____ PROVIDED DATA

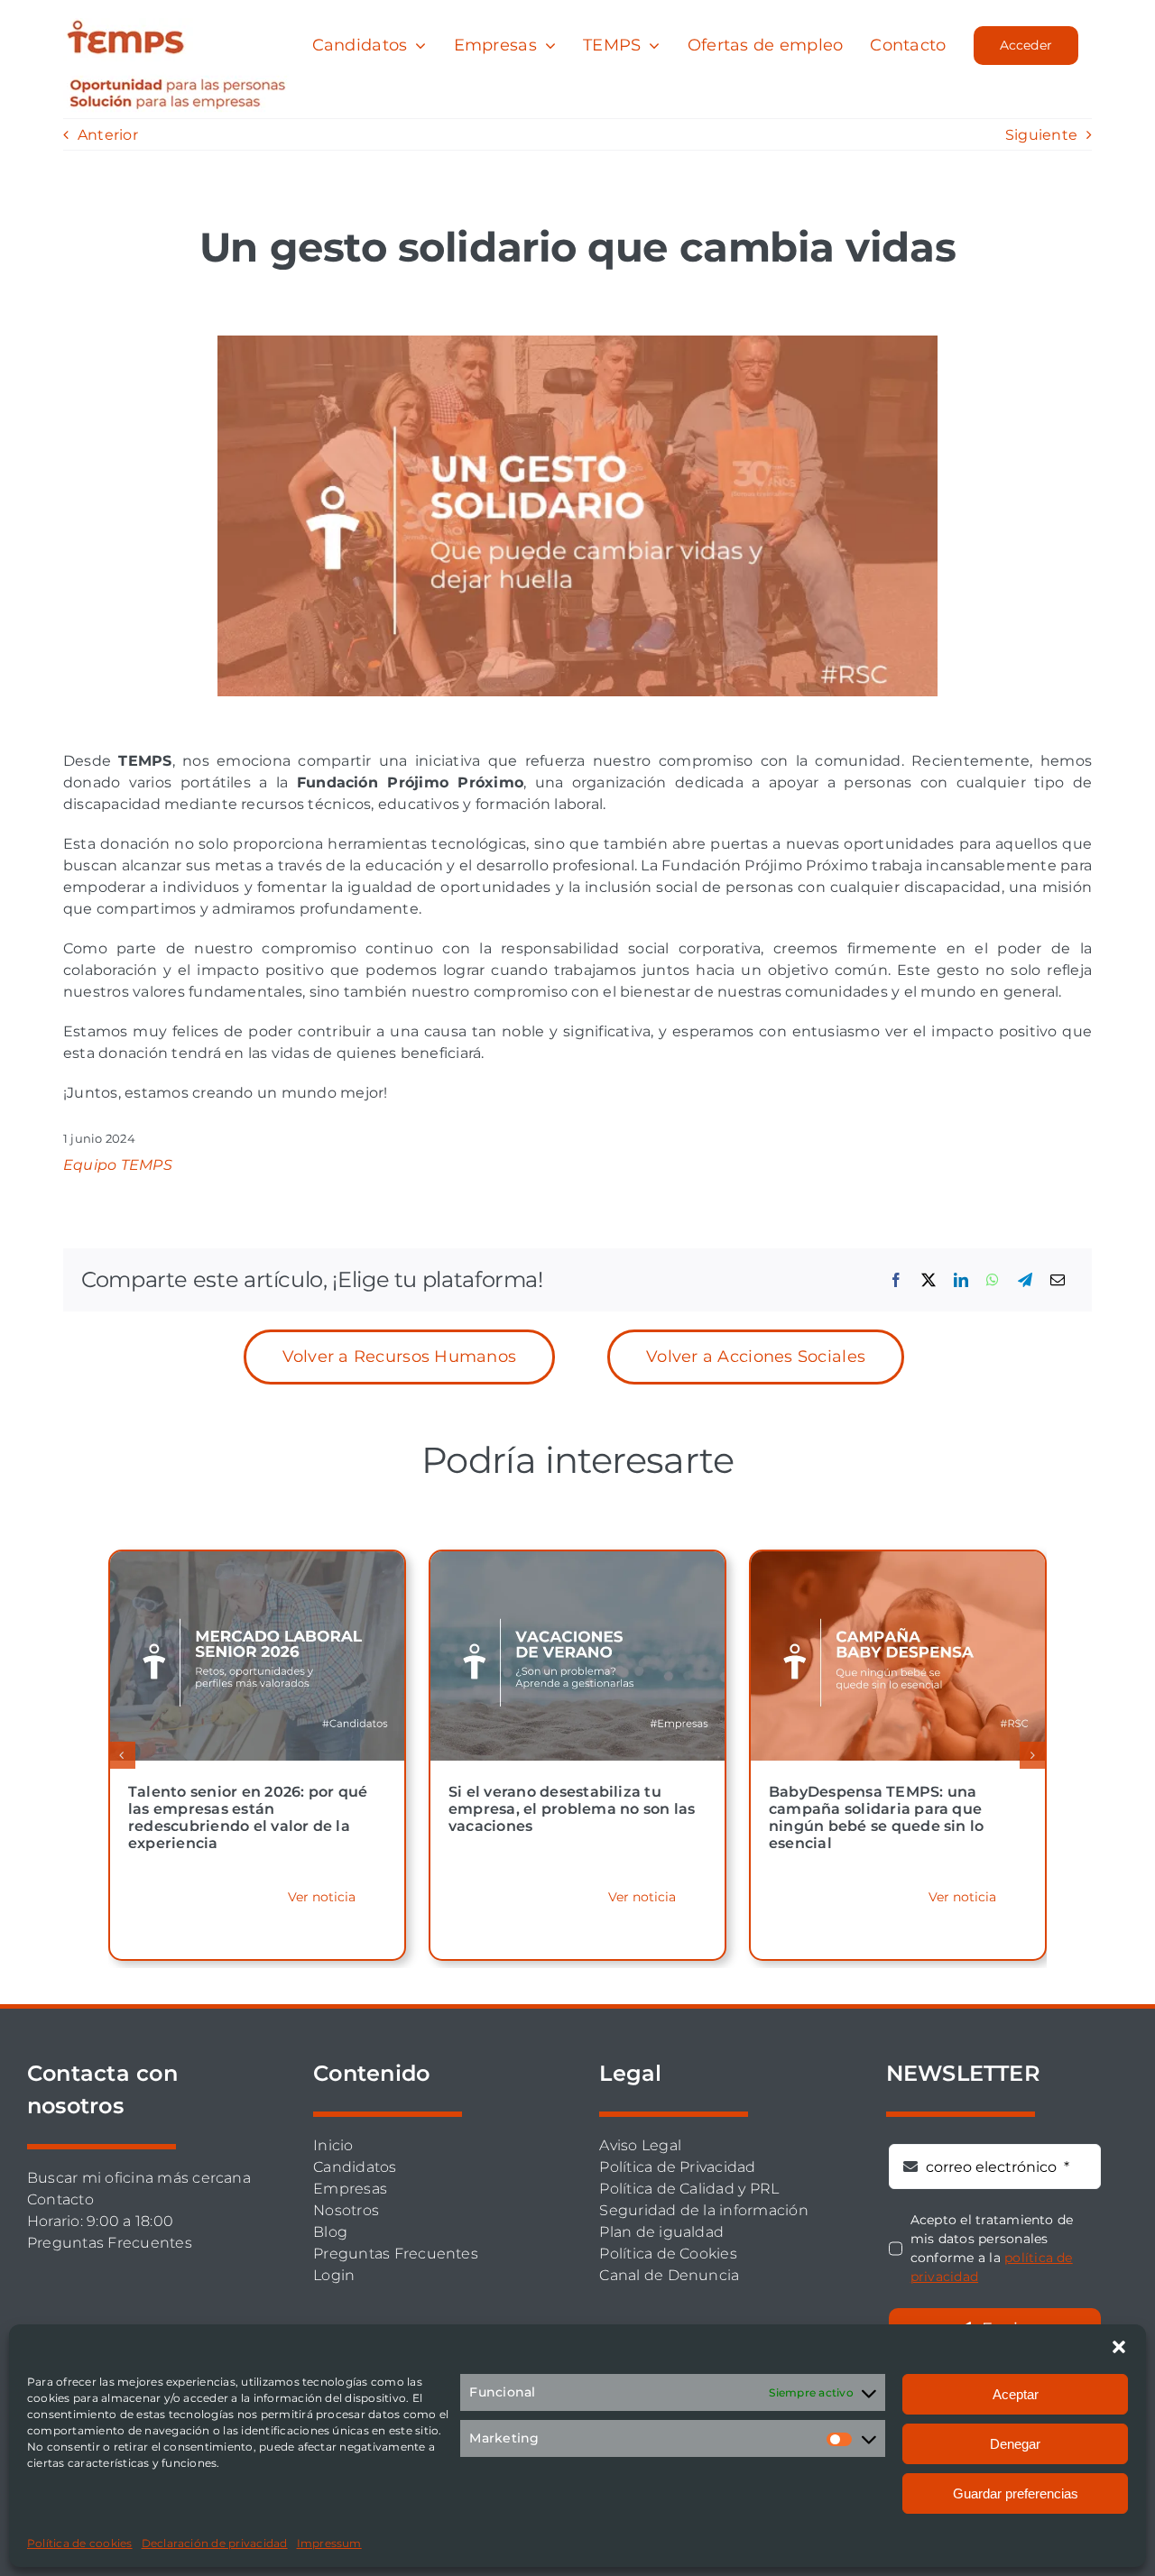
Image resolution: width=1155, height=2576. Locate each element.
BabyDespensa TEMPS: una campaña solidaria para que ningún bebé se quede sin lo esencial (876, 1818)
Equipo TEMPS (117, 1164)
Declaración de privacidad (215, 2543)
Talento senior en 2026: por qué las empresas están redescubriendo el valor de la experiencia (247, 1818)
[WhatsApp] (992, 1280)
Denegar (1015, 2444)
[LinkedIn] (961, 1280)
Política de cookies (80, 2543)
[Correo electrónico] (1057, 1280)
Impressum (329, 2543)
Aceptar (1016, 2394)
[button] (1119, 2347)
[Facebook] (896, 1280)
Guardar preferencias (1015, 2493)
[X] (928, 1280)
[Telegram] (1025, 1280)
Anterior (108, 134)
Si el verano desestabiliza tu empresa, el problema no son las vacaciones (571, 1809)
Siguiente (1041, 134)
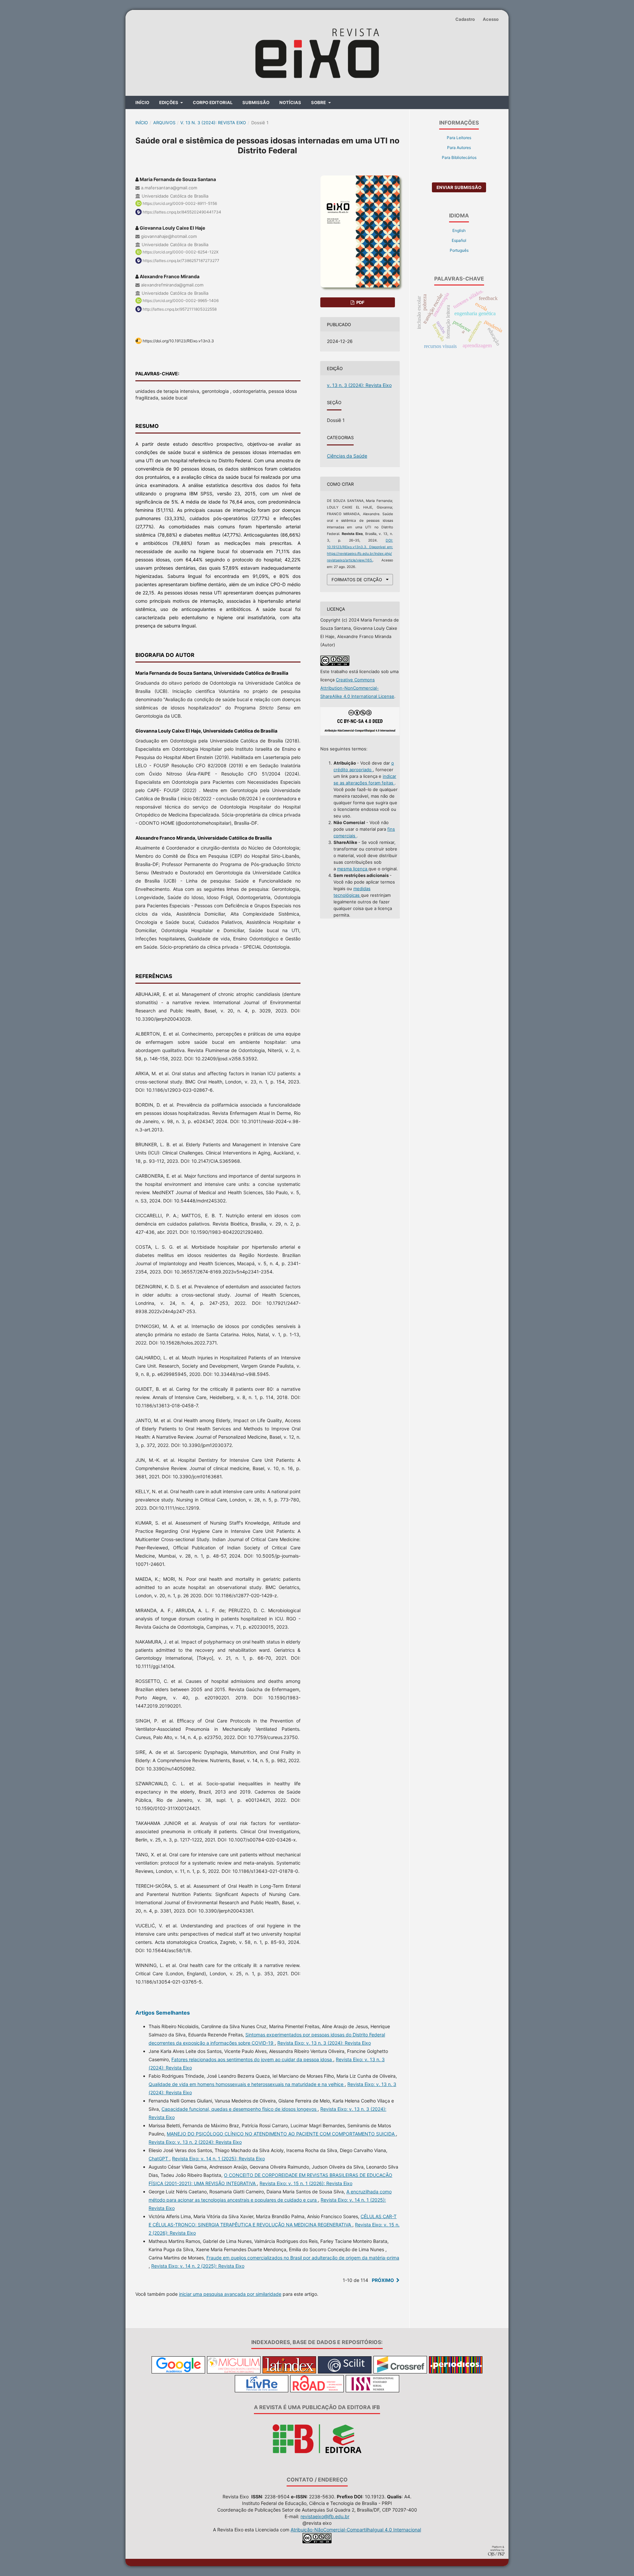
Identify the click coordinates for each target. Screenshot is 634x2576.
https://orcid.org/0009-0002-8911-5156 (180, 203)
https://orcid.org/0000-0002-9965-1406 (181, 300)
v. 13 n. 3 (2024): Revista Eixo (213, 122)
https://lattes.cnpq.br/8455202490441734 (182, 211)
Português (459, 250)
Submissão (255, 102)
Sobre (319, 102)
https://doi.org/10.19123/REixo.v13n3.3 (178, 340)
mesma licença (353, 868)
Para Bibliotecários (459, 157)
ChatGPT (159, 2158)
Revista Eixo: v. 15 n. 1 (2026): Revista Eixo (306, 2183)
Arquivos (164, 122)
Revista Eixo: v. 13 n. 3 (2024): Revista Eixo (324, 2043)
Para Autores (459, 147)
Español (459, 240)
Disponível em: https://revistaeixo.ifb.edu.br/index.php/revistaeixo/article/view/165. (360, 553)
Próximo (383, 2280)
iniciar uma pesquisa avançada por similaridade (230, 2294)
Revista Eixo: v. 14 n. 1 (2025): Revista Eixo (218, 2158)
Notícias (290, 102)
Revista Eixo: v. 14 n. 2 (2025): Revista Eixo (197, 2266)
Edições (169, 102)
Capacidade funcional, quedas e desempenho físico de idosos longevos (239, 2109)
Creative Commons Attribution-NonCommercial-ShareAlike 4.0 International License (357, 688)
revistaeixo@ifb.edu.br (324, 2516)
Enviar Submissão (459, 187)
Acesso (491, 19)
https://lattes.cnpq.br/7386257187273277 (181, 260)
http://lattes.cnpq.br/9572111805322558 (180, 309)
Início (142, 102)
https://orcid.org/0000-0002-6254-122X (181, 251)
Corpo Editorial (212, 102)
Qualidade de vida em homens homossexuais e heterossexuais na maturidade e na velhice (247, 2084)
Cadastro (465, 19)
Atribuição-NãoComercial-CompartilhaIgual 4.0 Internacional (356, 2529)
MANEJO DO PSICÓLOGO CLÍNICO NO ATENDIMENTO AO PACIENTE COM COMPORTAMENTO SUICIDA (281, 2134)
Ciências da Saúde (347, 456)
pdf (360, 302)
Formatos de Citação (357, 579)
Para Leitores (459, 137)
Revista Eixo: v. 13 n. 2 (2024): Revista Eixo (195, 2142)
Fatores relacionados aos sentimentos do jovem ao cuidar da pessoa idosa (252, 2059)
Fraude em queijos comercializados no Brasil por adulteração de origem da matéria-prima (302, 2257)
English (459, 230)
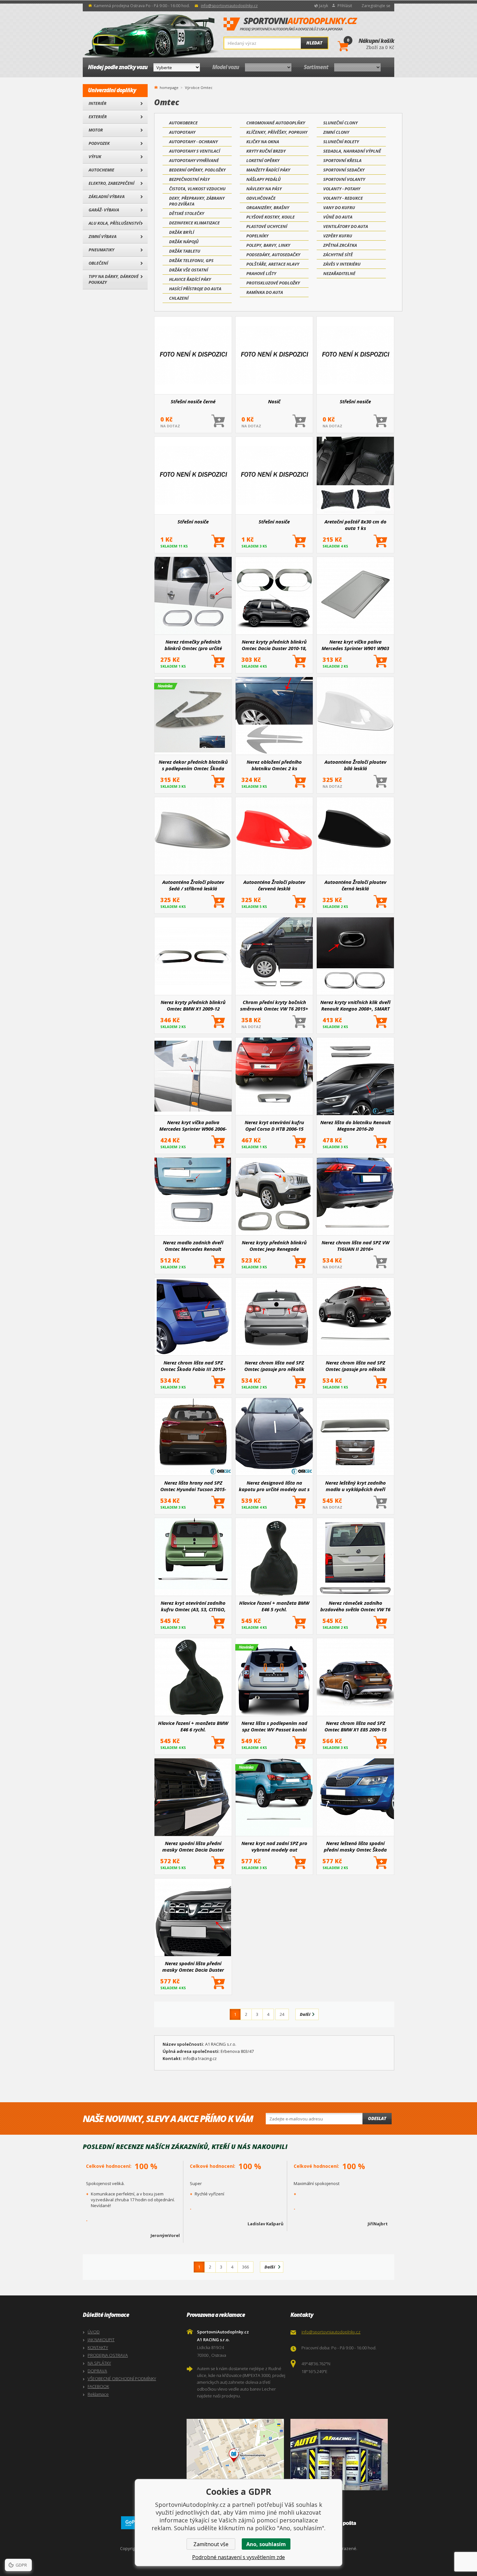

________

→ PROBLEM DESCRIPTION
The images are to be left out while the entries are written out exactly.

→ EXERCISE OUTPUT
Image resolution: width=1155, height=2576. Locate each element.
BabyDespensa TEMPS: una campaña solidaria para que ningún bebé se quede sin lo esencial (876, 1818)
Equipo TEMPS (117, 1164)
Declaración de privacidad (215, 2543)
Talento senior en 2026: por qué las empresas están redescubriendo el valor de la experiencia (247, 1818)
[WhatsApp] (992, 1280)
Denegar (1015, 2444)
[LinkedIn] (961, 1280)
Política de cookies (80, 2543)
[Correo electrónico] (1057, 1280)
Impressum (329, 2543)
Aceptar (1016, 2394)
[button] (1119, 2347)
[Facebook] (896, 1280)
Guardar preferencias (1015, 2493)
[X] (928, 1280)
[Telegram] (1025, 1280)
Anterior (108, 134)
Si el verano desestabiliza tu empresa, el problema no son las vacaciones (571, 1809)
Siguiente (1041, 134)
Identify the click coordinates for each target. Screenshot is 634x2576.
https://orcid.org/0009-0002-8911-5156 (180, 203)
https://orcid.org/0000-0002-9965-1406 (181, 300)
v. 13 n. 3 (2024): Revista Eixo (213, 122)
https://lattes.cnpq.br/8455202490441734 (182, 211)
Português (459, 250)
Submissão (255, 102)
Sobre (319, 102)
https://doi.org/10.19123/REixo.v13n3.3 (178, 340)
mesma licença (353, 868)
Para Bibliotecários (459, 157)
ChatGPT (159, 2158)
Revista Eixo: v. 15 n. 1 (2026): Revista Eixo (306, 2183)
Arquivos (164, 122)
Revista Eixo: v. 13 n. 3 (2024): Revista Eixo (324, 2043)
Para Autores (459, 147)
Español (459, 240)
Disponível em: https://revistaeixo.ifb.edu.br/index.php/revistaeixo/article/view/165. (360, 553)
Próximo (383, 2280)
iniciar uma pesquisa avançada por similaridade (230, 2294)
Revista Eixo: v. 14 n. 1 (2025): Revista Eixo (218, 2158)
Notícias (290, 102)
Revista Eixo: v. 14 n. 2 (2025): Revista Eixo (197, 2266)
Edições (169, 102)
Capacidade funcional, quedas e desempenho físico de idosos longevos (239, 2109)
Creative Commons Attribution-NonCommercial-ShareAlike 4.0 International License (357, 688)
revistaeixo@ifb.edu.br (324, 2516)
Enviar Submissão (459, 187)
Acesso (491, 19)
https://lattes.cnpq.br/7386257187273277 (181, 260)
http://lattes.cnpq.br/9572111805322558 (180, 309)
Início (142, 102)
https://orcid.org/0000-0002-6254-122X (181, 251)
Corpo Editorial (212, 102)
Qualidade de vida em homens homossexuais e heterossexuais na maturidade e na velhice (247, 2084)
Cadastro (465, 19)
Atribuição-NãoComercial-CompartilhaIgual 4.0 Internacional (356, 2529)
MANEJO DO PSICÓLOGO CLÍNICO NO ATENDIMENTO AO PACIENTE COM COMPORTAMENTO SUICIDA (281, 2134)
Ciências da Saúde (347, 456)
pdf (360, 302)
Formatos de Citação (357, 579)
Para Leitores (459, 137)
Revista Eixo: v. 13 n. 2 (2024): Revista Eixo (195, 2142)
Fatores relacionados aos sentimentos do jovem ao cuidar da pessoa idosa (252, 2059)
Fraude em queijos comercializados no Brasil por adulteração de origem da matéria-prima (302, 2257)
English (459, 230)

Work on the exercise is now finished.